Discussion
These findings suggest that chronic TLR4 stimulation in tau-transgenic mice results in significant microglial activation but does not influence tau tangle formation. This underscores the complexity of the relationship between neuroinflammation and tau pathology, indicating that additional mechanisms may be required for neuroinflammation to directly contribute to tau tangle formation.
Methods
We utilized a transgenic mouse model of tauopathy subjected to chronic TLR4 stimulation via weekly intraperitoneal injections of LPS over nine consecutive weeks. Neurofibrillary tangle formation, microglial activation, and tau hyperphosphorylation in the brainstem and hippocampus were assessed through immunohistochemistry, immunofluorescence, and detailed morphometric analysis of microglia.
Results
Chronic LPS treatment led to a significant increase in the number of Iba-1+ microglia in the LPS-treated group compared to the sham group (p < 0.0001). Notably, there was a 1.5- to 1.7-fold increase in microglia per tangle-bearing neuron in the LPS-treated group.
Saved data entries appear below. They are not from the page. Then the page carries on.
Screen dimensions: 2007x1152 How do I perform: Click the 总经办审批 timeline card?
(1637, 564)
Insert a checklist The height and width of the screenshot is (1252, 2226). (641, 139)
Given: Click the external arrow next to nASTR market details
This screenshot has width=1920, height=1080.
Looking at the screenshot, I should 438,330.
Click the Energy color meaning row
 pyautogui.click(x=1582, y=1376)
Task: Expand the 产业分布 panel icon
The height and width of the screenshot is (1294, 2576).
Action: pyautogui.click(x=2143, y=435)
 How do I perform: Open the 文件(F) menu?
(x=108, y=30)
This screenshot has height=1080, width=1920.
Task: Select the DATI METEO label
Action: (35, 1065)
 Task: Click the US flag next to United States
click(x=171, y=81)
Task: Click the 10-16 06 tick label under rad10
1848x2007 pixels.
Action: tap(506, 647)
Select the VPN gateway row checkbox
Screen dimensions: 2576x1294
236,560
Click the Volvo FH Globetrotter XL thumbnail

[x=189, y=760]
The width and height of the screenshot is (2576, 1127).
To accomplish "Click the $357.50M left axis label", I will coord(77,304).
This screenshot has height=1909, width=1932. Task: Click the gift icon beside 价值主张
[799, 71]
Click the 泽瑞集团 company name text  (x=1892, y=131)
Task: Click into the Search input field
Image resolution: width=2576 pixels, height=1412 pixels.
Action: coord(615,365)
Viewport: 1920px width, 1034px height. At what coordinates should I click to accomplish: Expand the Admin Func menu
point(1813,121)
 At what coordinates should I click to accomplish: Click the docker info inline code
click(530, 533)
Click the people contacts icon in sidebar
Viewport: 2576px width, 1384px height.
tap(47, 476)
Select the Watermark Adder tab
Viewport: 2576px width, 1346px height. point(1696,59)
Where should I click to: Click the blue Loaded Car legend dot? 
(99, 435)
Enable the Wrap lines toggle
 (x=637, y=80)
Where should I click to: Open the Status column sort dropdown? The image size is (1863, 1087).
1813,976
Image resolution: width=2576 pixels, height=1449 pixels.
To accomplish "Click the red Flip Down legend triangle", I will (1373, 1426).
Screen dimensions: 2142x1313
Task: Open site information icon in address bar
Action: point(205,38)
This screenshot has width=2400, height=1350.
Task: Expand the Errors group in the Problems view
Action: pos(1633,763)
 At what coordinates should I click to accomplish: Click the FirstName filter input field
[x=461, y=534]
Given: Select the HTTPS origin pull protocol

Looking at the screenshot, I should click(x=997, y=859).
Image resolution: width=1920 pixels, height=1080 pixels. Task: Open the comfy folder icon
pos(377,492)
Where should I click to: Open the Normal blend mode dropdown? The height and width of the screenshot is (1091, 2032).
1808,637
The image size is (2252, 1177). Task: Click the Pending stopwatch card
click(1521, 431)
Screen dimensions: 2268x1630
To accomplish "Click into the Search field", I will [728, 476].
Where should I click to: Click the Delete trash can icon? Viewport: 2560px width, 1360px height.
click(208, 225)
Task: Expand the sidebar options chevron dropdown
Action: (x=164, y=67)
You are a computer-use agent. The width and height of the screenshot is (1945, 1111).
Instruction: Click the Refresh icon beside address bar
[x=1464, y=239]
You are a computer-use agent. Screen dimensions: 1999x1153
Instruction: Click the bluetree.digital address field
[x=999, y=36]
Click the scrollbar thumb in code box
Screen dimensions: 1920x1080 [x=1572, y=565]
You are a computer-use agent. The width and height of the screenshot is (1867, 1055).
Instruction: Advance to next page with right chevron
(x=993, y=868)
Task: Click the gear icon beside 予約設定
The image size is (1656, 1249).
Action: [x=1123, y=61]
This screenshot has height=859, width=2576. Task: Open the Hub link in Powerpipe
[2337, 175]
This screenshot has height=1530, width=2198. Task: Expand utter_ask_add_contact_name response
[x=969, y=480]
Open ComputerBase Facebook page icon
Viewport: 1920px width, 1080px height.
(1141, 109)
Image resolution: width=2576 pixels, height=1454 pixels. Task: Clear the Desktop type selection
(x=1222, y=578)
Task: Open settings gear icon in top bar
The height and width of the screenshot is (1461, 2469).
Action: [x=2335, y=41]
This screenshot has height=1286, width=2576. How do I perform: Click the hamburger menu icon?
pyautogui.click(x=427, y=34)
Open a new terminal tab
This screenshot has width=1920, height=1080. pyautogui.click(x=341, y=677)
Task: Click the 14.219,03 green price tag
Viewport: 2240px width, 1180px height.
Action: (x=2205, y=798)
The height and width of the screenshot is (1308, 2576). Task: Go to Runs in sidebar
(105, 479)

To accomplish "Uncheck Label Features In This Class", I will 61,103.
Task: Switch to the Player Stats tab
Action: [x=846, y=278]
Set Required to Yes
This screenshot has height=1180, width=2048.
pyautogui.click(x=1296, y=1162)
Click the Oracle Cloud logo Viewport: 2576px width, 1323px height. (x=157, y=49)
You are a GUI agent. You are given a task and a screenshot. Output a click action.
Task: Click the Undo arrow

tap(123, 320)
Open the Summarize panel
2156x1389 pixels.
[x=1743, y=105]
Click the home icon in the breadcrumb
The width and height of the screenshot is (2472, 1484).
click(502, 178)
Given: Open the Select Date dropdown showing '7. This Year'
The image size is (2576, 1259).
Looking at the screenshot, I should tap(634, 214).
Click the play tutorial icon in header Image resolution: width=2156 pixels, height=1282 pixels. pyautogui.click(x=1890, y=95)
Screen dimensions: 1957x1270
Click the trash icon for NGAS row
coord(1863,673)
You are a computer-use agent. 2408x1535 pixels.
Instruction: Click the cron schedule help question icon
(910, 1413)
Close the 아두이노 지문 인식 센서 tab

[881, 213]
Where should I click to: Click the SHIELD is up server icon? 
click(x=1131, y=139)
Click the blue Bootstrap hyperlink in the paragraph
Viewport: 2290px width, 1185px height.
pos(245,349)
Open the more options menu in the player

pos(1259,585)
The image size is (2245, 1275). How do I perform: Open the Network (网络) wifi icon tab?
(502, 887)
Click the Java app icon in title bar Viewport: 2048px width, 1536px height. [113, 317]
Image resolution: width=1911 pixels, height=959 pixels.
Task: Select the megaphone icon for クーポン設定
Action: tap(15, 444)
These microglia exhibited a reactive yet exhausted phenotype, characterized by a significant reduction in cell area (p < 0.0001) without significant changes in other morphometric parameters, such as perimeter, circumference, solidity, aspect ratio, or arborization degree. Despite extensive microglial activation, there was no observed reduction in tau hyperphosphorylation or a decrease in tangle formation in the brainstem, where pathology predominantly develops in this model.